The nurse follows up the patient after discharge from the ward to evaluate adherence to interventions instituted and progress of the patient. The effectiveness of this intervention can be evaluated by assessing the patient’s progress in terms of health and knowledge. Referral is to be done two days before discharge to allow the nurse to educate and plan community resources for the patient. The lack of such specialists can hinder this process. The patient’s family should cooperate with the specialist to help implement the measures put in place.
- General survey – the appearance of the patient at a glance. The patient was lying comfortably in bed; he was alert and conscious as he opened his eyes as soon as I walked into the room. He was cooperative and pleasant too.
- Neurological system – the mental status and the level of pain on a scale of 0-10 of the patient is tested.His mucous membranes were moist, there was no facial droop, and his pupils were bilaterally and equally reactive to light. He reports feeling no pain.
- Respiratory system – this is examination of the chest and airways. His respiratory rate was 20 breathes per minute, chest wall appeared symmetric, he was not using accessory muscles of respiration. His oxygen saturation was 96% on room air. Upon auscultation, there was noted decreased air entry to the lower lung fields bilaterally, no adventitious sounds were noted.
- Cardiovascular and peripheral vascular system – no peripheral edema was noted. CWMS and capillary refill were satisfactory. Radial and pedal pulses were present bilaterally. His apical heart rate was 62 beats per minute, rhythm was regular.

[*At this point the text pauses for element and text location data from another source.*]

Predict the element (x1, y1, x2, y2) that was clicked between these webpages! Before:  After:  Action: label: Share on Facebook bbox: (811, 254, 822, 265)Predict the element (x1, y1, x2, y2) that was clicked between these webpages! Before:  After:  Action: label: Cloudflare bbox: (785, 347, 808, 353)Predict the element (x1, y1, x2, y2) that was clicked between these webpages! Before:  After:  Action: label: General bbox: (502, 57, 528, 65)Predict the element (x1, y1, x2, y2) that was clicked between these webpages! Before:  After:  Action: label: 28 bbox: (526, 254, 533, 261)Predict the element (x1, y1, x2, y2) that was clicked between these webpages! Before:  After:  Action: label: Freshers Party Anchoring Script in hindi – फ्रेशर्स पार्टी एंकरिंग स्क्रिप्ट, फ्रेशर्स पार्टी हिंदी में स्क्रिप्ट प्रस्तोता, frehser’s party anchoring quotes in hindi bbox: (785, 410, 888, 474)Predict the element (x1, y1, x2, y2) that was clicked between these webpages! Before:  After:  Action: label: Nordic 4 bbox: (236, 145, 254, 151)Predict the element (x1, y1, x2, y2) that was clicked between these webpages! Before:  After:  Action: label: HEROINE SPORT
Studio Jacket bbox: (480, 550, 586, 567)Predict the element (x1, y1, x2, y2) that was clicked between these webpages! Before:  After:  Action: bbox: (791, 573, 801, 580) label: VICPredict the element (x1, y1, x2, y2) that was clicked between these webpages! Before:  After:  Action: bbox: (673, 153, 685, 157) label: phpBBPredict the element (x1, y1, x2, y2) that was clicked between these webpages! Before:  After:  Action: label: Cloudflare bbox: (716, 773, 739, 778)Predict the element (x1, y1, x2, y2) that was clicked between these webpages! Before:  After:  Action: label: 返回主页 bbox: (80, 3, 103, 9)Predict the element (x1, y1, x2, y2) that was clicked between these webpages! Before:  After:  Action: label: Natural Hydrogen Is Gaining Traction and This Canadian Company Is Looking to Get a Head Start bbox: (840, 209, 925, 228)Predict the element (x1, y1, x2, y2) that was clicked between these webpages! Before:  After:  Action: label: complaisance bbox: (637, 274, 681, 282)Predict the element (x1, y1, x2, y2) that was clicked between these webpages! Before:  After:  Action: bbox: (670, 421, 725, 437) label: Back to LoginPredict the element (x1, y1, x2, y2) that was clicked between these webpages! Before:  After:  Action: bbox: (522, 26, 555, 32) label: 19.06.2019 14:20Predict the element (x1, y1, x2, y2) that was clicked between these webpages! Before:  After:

- Gastrointestinal system – there was no distention noted. His abdomen was soft. Upon auscultation, bowel sounds were present in all the four quadrants. His last bowel movement was 2 days ago and he reports to be passing gas.
- Genitourinary system – he reports normal bowel movements. He walks to the toilet to void and defecate. He reports voiding clear yellow urine.
- Musculoskeletal system – he reports mild weakness in his right lower limb and decreased sensation in both his lower limbs. (These are signs of diabetic neuropathy).
- Integumentary system – the skin looked well perfused, no dryness noted and no pressure sores or bruises noted over the pressure areas such as the coccyx, heel.
- Equipment and tubes – he has a peripheral IV line in his left forearm which is infusing normal saline running at 50ml/hr (this is required to keep his vein open). He also has a telemetry attached in order to find out where the infarct originated.